A financial consultant, William Ogunleye said the rising inflation rate meant devaluation of individual’s income, which amounted to falling purchasing power.

He said individuals would now purchase fewer commodities with the same given amount of money.

“This scenario implies that people’s living condition are deteriorating, especially for low-income groups, whose income is rigidly fixed while prices are skyrocketing.

“It signifies the descent of many poor to further poverty and worsening conditions of living.”

He said a major contributor to the inflationary pressure was food inflation caused by rising food prices, adding that “this is expected because the rains have set in and old stocks are finishing.

“This is coupled also with the high cost of fertiliser and heightened insecurity which combined to discourage farmers and farming activities.

This has also caused very low projections for agric output,” he said.

Also, a financial analyst, Timothy Awe noted that Nigeria’s inflation rate had a negative impact on the purchasing power of Nigerians in diverse ways.

Awe said one of the impacts included reduced ability to purchase needed and required goods and services, especially where there was no corresponding increase in income.

“Others are a lower standard of living, increased poverty level as Nigerians are increasingly unable to access necessary goods and services.

“Increased school dropouts, especially at primary and secondary levels. More Nigerian families have become unable to sponsor their wards’ education, thereby, leading to drop out from schools.”

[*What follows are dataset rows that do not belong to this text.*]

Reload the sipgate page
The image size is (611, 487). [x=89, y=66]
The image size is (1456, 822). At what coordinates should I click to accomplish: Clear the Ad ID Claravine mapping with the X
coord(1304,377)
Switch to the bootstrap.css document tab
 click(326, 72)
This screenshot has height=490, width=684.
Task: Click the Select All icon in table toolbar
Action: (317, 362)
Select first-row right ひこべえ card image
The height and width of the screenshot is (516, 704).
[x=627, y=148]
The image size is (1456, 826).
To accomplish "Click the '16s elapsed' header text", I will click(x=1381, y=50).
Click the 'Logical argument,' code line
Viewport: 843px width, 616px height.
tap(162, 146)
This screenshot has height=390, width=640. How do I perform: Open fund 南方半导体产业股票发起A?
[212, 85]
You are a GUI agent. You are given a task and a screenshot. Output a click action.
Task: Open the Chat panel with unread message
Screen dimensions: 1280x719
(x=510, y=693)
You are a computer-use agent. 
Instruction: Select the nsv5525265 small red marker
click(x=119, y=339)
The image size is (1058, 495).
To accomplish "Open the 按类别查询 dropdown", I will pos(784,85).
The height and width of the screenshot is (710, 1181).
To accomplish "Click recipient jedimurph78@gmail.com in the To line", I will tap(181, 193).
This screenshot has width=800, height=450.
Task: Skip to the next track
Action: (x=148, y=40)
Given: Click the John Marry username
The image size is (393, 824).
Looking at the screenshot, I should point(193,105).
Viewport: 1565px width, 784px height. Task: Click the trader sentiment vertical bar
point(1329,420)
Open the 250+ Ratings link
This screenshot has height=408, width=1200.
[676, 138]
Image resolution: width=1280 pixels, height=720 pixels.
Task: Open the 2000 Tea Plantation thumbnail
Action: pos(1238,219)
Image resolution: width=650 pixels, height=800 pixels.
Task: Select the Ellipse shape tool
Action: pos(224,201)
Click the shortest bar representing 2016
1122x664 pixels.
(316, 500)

He said economists had established a link between lower purchasing power resulting from inflation and an increase in crime rate.

According to him, where households are unable to cater for the needs of their members, there is a likelihood that some will go into criminal activities.

He also said low purchasing power had been linked to increased social vices like prostitution, thuggery, youth restiveness, and suicide rates among others.

He said that low purchasing power had also increased urban-rural migration, as some Nigerians living in the cities were gradually relocating to their rural communities due to high cost of living in the cities.

An Economist, Paul Alaje said with the high inflation rate, it means that someone who had N100,000 this time in 2021, now has less than N85,000 this year for committing no crime.

Alaje said this situation may put several families in jeopardy as some members may lose their jobs because of the failure of their employees to pay them due to a decline in sales.